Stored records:
▬▬▬

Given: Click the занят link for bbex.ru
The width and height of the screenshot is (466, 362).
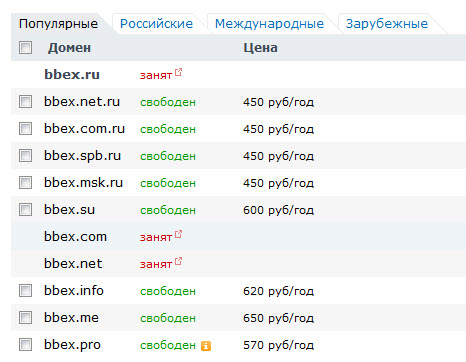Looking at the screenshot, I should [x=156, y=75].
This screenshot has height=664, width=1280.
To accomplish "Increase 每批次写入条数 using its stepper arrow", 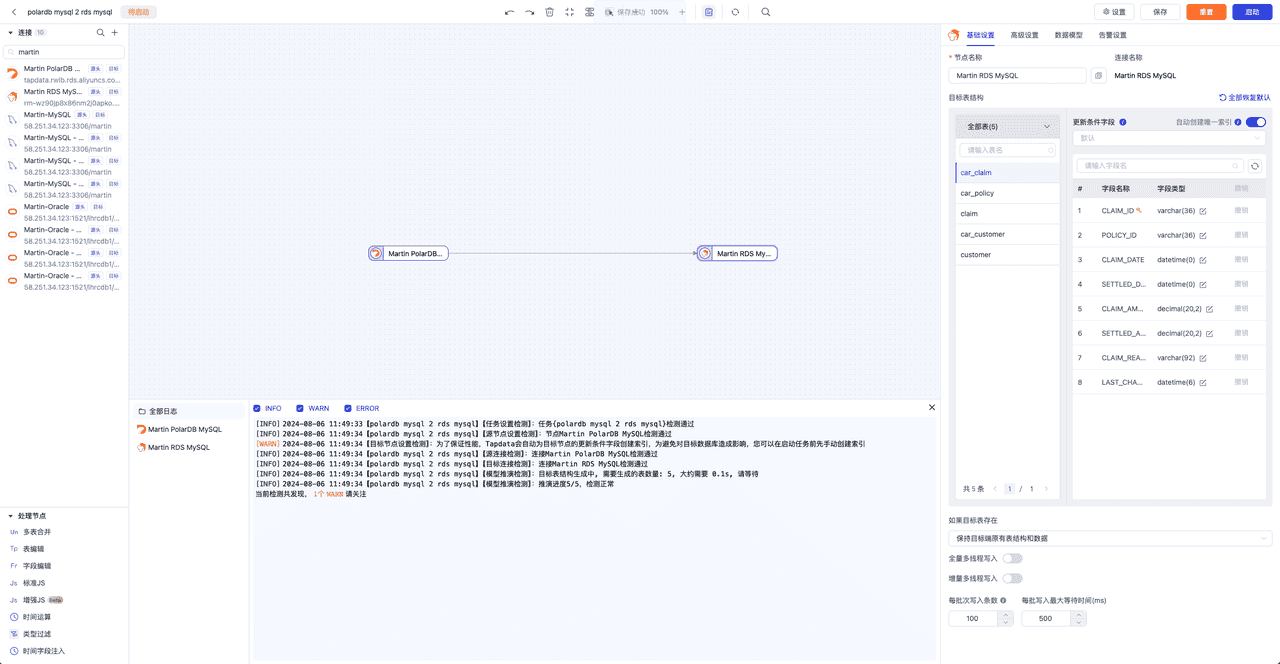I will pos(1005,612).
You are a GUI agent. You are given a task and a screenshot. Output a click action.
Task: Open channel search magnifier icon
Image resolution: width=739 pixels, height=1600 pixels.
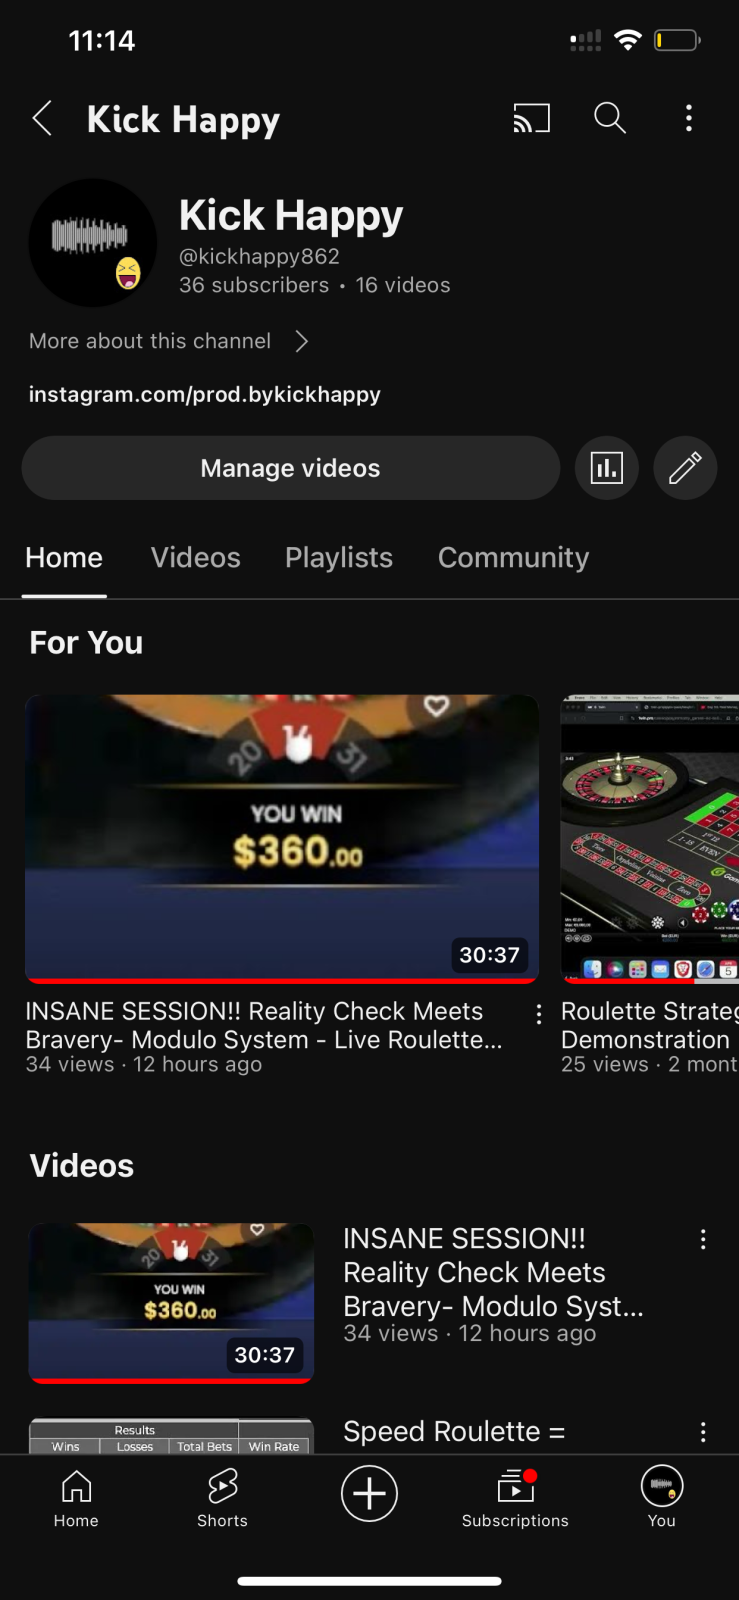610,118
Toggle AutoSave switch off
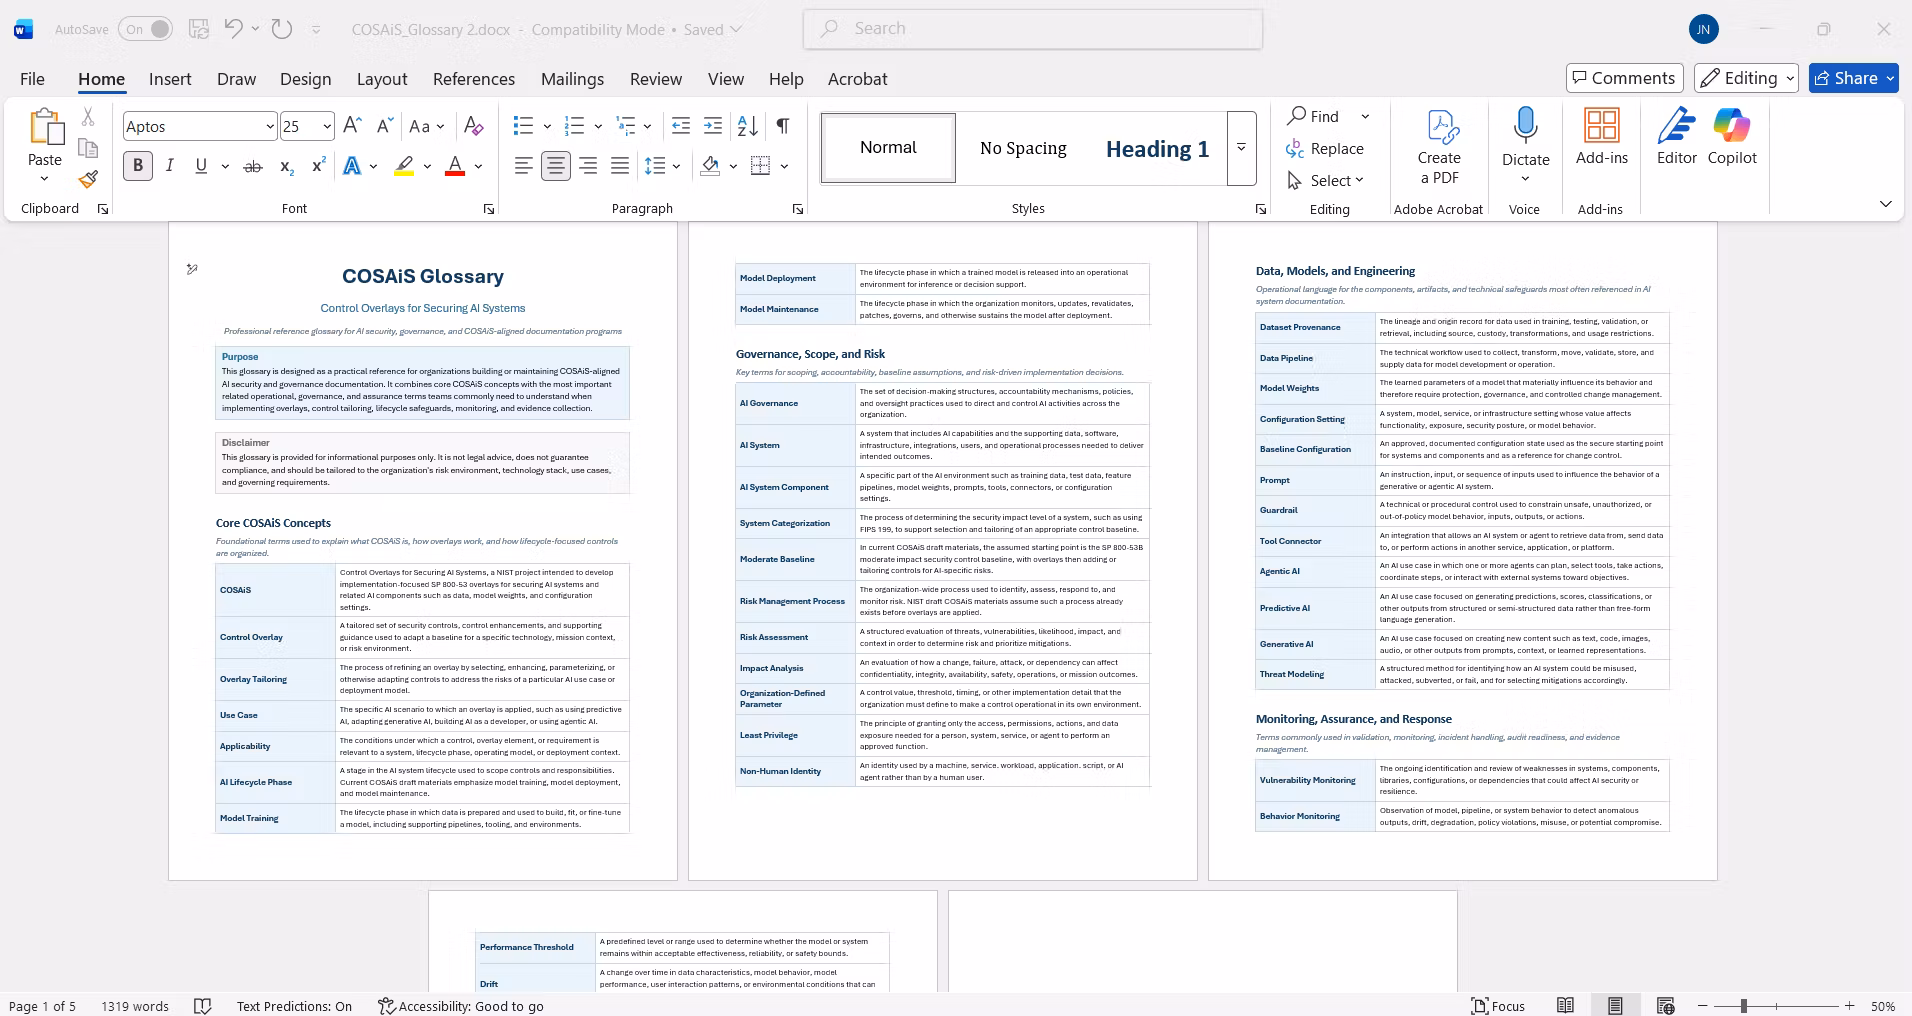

▬▬▬

Try it:
Emit an exact copy of the lines from the line bearing "Task: Open channel search magnifier icon" through the last line above, inclusive, and leave the images out.

Answer below:
Task: Open channel search magnifier icon
Image resolution: width=739 pixels, height=1600 pixels.
610,118
Toggle AutoSave switch off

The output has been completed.